La dimension critique du réseau

Revue d’art depuis 2006

Denis Roche, vivant en mémoire

Un philosophe écrivain, un photographe et un tireur se réunissent pour un petit livre hommage à Denis Roche (1937-2015). Ce livre d’images est publié juste pour ne pas oublier de celui qui fut leur ami « …tout ce que l’on est et qu’un jour on ne sera plus, un corps, une silhouette, un visage, une démarche » comme le revendique Jean-Christophe Bailly au nom de Bernard Plossu et Guillaume Geneste.

Ce livret d’amour et d’amitié le montre avec ses amis co-fondateurs des Cahiers de la Photographie, le retrouve à l’occasion de sa rencontre chez Tchou son premier éditeur avec Bernard Plossu. Celui qui fut d’abord un poète quelque peu hermétique, acteur de Tel Quel, traducteur éclairé des Cantos d’Ezra Pound, fondateur de la collection Fiction&Cie au Seuil a rencontré la photographie sur le chemin abrupt séparant thanatos et sa « Louve basse » et l’amour de Françoise sa compagne incarnant éros dans ses « aller-retour dans la chambre blanche ».

L’un des premiers à théoriser de façon poétique la prise d’images et la forge d’écriture, Denis Roche a retrouvé l’inspiration poétique d’un Pasolini pour déplorer à sa manière « La disparition des lucioles ». A l’entre-deux de l’appareil ce « Boitier de mélancolie » et de la machine à texte il a créé cette forme singulière apte à rendre compte d’un événement intime ou d’un couple « L’antéfixe » entre le cut up de William Burroughs et le constat poétique d’un Francis Ponge.

Le déclencheur à retardement lui a permis ces autoportraits où il chemine vers celle qu’il aime, il a rembobiné le temps en doublant dans ses « Photolalies » les prises de vues sur leurs sites de voyages aussi intimes que marqués par les grands moments de la civilisation humaine et de l’histoire de l’art . La photographie a nourri de façon charnelle son écriture et il a su tenir ses deux pratiques au plus haut niveau d’exigence.
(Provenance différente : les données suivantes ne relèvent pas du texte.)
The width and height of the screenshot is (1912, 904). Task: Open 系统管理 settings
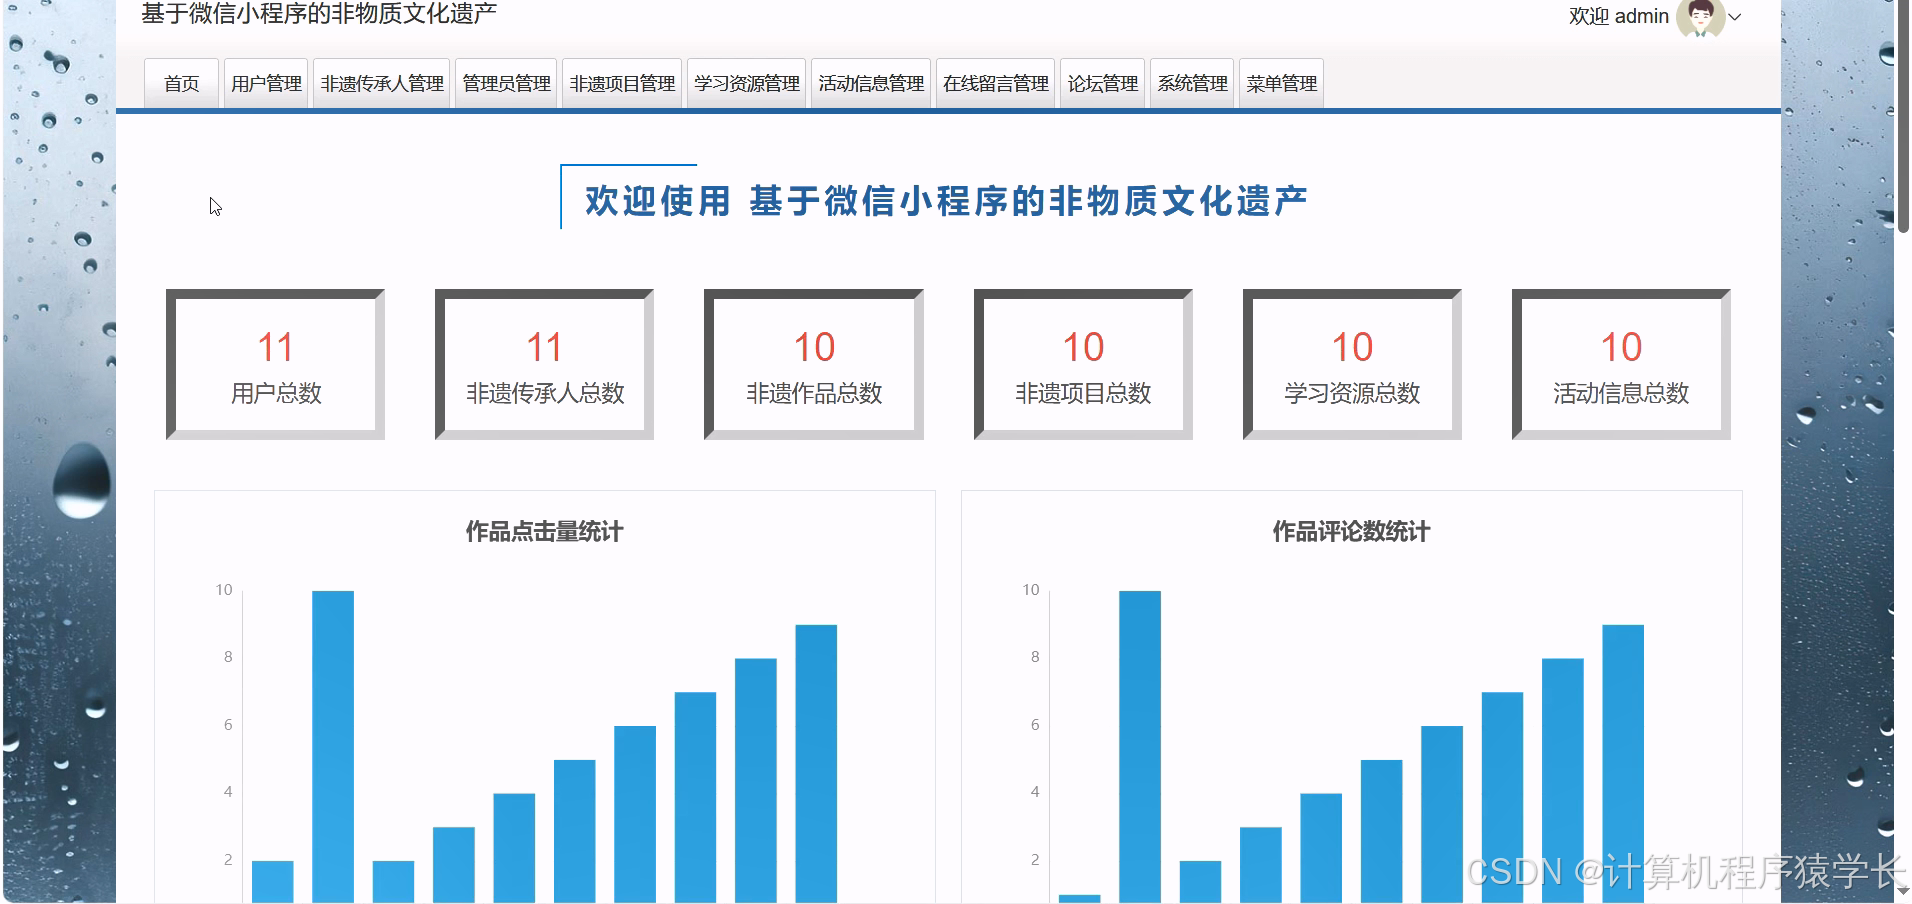click(1192, 83)
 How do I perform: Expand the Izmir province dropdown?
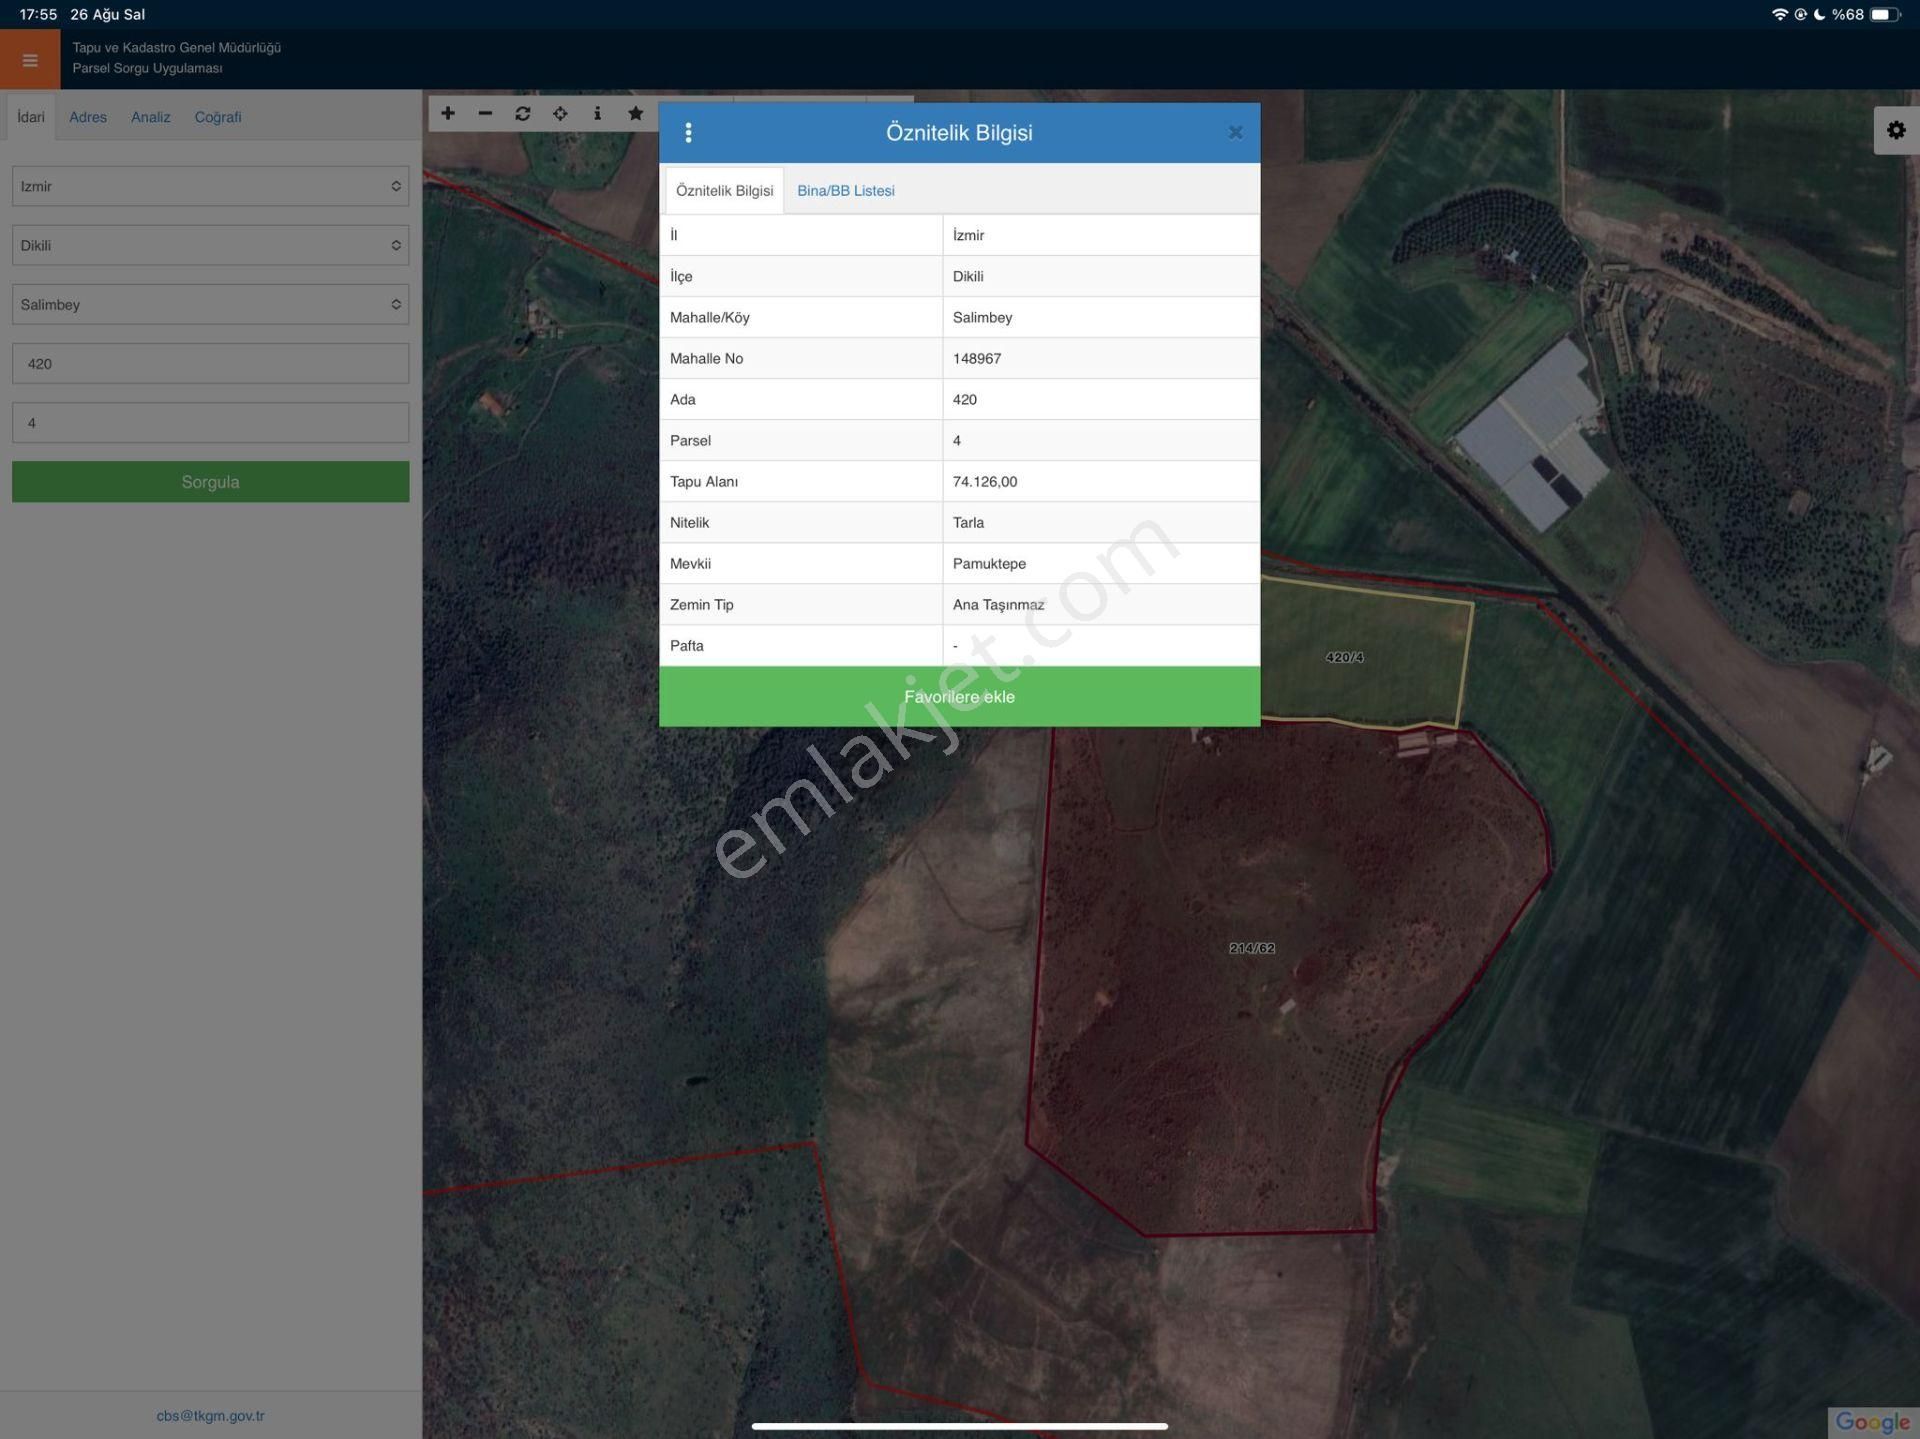(x=210, y=187)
Guillaume Geneste témoigne de cette si étroite complicité entre l’artiste argentique et le tireur, l’assurance du but recherché dans ses tirages longtemps limités aux 30×40 dont il exigeait toujours la suavité des tons chauds. Ses galeristes du Réverbère 2 à Lyon ont toujours défendu cette pratique directe, « Dépôts de savoir et de technique » qui exploite tous les paramètres purement photographiques pour témoigner d’une relation spirituelle et amoureuse au monde, toujours à revoir comme à relire.